▶ Saved entries
☆ ☆ ☆ ☆ ☆
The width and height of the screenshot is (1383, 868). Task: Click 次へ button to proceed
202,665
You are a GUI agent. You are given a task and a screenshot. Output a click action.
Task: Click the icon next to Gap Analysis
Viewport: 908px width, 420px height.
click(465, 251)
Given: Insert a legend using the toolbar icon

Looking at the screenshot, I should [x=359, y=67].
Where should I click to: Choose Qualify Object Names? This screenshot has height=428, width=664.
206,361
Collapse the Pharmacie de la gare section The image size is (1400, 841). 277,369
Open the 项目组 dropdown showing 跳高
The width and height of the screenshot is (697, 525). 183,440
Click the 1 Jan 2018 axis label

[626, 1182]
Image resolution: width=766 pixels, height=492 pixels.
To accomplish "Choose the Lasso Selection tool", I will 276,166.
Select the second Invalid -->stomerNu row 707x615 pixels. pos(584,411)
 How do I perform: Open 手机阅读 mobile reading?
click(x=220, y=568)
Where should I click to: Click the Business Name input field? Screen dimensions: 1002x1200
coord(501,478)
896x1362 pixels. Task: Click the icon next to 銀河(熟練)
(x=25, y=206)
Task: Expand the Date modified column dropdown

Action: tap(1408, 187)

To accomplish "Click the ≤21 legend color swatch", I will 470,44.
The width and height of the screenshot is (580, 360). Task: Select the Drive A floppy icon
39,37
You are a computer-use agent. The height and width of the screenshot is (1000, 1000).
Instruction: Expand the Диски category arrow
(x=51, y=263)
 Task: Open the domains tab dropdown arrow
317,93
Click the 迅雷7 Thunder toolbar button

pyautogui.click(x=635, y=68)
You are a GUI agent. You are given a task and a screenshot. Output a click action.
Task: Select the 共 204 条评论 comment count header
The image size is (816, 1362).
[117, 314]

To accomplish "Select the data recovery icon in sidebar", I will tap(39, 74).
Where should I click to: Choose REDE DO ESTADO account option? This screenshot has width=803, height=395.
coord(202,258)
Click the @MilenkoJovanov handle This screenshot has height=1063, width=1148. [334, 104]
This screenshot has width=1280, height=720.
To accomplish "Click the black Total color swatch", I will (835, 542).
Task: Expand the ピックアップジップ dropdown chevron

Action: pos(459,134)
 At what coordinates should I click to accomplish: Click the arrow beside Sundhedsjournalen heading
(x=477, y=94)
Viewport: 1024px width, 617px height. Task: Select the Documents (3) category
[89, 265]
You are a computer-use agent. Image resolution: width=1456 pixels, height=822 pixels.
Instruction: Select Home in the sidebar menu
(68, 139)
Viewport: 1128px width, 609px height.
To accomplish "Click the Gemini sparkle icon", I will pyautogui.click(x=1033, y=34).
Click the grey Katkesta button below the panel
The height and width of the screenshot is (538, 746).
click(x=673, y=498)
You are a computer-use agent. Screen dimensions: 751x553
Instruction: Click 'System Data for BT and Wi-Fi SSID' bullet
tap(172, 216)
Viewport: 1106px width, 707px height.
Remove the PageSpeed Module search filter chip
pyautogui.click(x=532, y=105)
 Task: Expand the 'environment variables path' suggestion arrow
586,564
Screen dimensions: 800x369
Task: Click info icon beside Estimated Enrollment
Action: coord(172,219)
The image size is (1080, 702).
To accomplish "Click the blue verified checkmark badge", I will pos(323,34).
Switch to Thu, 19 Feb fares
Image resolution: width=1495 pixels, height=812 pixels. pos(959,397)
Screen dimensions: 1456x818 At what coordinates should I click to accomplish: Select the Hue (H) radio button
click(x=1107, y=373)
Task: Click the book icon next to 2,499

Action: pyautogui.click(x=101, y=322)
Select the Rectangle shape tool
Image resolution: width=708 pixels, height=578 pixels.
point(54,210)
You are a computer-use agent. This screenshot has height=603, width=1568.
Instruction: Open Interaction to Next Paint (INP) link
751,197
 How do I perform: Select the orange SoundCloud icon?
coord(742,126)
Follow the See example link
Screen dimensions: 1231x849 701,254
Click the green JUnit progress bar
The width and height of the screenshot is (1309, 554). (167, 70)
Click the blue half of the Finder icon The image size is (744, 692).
☆ ☆ ☆ ☆ ☆
Within the records above, the line carrying "Switch to Thu, 19 Feb fares" starts the range and the last line ends it. Set down that range exactly.

▶ OUTPUT OF THE EXERCISE
Switch to Thu, 19 Feb fares
Image resolution: width=1495 pixels, height=812 pixels. pos(959,397)
Screen dimensions: 1456x818 At what coordinates should I click to accomplish: Select the Hue (H) radio button
click(x=1107, y=373)
Task: Click the book icon next to 2,499

Action: pyautogui.click(x=101, y=322)
Select the Rectangle shape tool
Image resolution: width=708 pixels, height=578 pixels.
point(54,210)
You are a computer-use agent. This screenshot has height=603, width=1568.
Instruction: Open Interaction to Next Paint (INP) link
751,197
 How do I perform: Select the orange SoundCloud icon?
coord(742,126)
Follow the See example link
Screen dimensions: 1231x849 701,254
Click the green JUnit progress bar
The width and height of the screenshot is (1309, 554). (167, 70)
Click the blue half of the Finder icon The image size is (744, 692).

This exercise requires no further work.